I’m happy to say The Church in the Darkness is finally coming to PlayStation 4 on August 2!

You may have seen us on PlayStation.Blog a while back, and ever since then we’ve been working hard to bring the game to life. Because this isn’t just a game about infiltrating a cult, this is a game designed to be replayed for both its procedurally generated gameplay but also for its shifting and changing narrative. Each time we want you to wonder: how dangerous is this cult and what am I going to do about it?

The Church in the Darkness is set inside a religious cult in the 1970s, a time when people were looking to start new societies and sometimes those groups went horribly wrong. Our group is The Collective Justice Mission, who have moved down to South America to build a socialist utopia in the jungle. The twist is that we change the personalities of the cult leaders every time you play.

You infiltrate the group looking for your nephew Alex, to see if he’s okay. The game has many elements which make the gameplay replayable — changing goals, shifting objective locations, and modified guard configurations, to name a few. But we also use procedural storytelling techniques to change the beliefs and motives of the cult leaders. As you absorb the world of Freedom Town by hearing the cult leaders over the PA system, reading letters and documents, and talking to the few friendly people in the cult, you have to decide just how dangerous this cult is. But no matter what version of the cult you face, you’ll have to watch out for their guards, because this group never tolerates trespassers in their town.

In my research on real-world cult groups, what fascinated me the most was how these organizations can be very hard to understand from the outside. Indeed, for those in the group, it will often not seem like a cult at all. Even if a group has cult-like qualities, if the people in it are not hurting themselves or anyone else, it’s their right to live how they want. So as someone coming from the outside, how do you know? By making a replayable game with a shifting narrative, we get to explore this story from all sides.

In our launch trailer above, you’ll get some hints of that — you may find messages written out in sticks on the ground that say one thing in one playthrough but something else in another. A twisted metal sculpture may have a strange worship session in it one time, or it may have a stoning in another. You may come to quick conclusions about which group is better, but the answers are often more complicated than that.

The game is also about choices. What happens once you find your nephew Alex? Maybe he’s fine, maybe he wants to leave, or something in between. Maybe you can get a character to tell you where the leaders Isaac and Rebecca are, and you might decide to go confront them with what you’ve seen and learned. In addition to classic infiltration gameplay that allows you to play lethally, non-lethally, or anywhere in between, you also get to make those key narrative choices about what to do with Alex, Isaac, and Rebecca.

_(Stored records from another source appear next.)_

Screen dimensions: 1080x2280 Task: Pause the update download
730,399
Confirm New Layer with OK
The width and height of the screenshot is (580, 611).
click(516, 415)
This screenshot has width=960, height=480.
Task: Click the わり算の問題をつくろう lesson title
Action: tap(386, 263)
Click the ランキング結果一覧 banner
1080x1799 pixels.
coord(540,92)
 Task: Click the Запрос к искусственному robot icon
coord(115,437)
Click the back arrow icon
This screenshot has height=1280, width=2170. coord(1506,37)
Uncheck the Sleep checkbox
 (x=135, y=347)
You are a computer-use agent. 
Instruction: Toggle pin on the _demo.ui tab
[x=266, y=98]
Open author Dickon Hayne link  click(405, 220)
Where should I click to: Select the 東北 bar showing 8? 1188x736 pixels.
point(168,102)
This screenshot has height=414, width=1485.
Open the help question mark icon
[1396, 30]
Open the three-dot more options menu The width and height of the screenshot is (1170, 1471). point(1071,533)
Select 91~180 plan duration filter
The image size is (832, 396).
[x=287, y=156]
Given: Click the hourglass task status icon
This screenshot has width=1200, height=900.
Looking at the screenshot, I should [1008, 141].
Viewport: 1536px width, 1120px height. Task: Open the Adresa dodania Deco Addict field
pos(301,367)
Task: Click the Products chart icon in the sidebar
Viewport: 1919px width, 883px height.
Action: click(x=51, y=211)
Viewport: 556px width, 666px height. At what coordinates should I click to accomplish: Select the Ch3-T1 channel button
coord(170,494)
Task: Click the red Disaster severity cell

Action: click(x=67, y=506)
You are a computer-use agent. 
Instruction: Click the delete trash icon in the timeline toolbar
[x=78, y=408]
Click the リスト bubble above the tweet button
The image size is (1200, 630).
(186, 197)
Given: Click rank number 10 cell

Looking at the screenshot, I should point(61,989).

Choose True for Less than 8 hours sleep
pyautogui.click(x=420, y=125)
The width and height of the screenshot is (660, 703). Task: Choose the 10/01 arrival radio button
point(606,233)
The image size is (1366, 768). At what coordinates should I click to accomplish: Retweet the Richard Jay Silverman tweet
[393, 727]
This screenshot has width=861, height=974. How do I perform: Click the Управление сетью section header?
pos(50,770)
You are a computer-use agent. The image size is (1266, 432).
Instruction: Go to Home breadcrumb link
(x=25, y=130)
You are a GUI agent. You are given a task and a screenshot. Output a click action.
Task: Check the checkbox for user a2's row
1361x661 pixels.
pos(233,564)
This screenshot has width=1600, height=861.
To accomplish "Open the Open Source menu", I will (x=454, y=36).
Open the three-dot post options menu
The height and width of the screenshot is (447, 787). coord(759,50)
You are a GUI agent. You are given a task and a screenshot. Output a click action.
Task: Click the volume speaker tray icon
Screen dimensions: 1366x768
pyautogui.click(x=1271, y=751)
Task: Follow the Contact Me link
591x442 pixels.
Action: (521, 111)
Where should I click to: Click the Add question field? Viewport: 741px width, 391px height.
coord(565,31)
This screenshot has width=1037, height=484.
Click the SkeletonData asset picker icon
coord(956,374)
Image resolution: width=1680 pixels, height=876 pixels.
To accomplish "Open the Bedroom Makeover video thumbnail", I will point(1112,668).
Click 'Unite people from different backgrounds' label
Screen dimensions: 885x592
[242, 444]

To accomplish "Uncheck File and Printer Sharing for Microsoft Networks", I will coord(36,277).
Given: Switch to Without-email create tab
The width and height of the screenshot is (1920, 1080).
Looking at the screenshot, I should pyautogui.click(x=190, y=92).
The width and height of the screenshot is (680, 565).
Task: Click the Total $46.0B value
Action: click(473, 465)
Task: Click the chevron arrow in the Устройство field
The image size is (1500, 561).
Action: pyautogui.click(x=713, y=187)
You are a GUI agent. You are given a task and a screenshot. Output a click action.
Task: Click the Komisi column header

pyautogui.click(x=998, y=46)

All of the choices you make during the game feed into our system for determining how the story is going to turn out and lots of endings are possible. To help players explore the many possibilities, we’ve designed an “Endings” screen that lets you see what you have unlocked so far.

We also want to keep you challenged as you play through the game multiple times. The game’s difficulty system offers substantially increased challenge with each level. When you re-play, you can bump it up a difficulty level to experience the game in an even more intense way, which can get you unique badges on the endings screen, letting you track your overall progress. And of course there are some high value trophies tied to finishing on advanced difficulties, not to mention all you’ll need to accomplish to get that precious Platinum Trophy.

The Church in the Darkness has been a passion project of mine for a number of years. With what we’re doing with experimental narrative, I’m eager to see how players experience it, and a bit curious to see if you figure out how it works under the hood. In the jungle there are no easy answers, and I want to hear what your unique story means to you.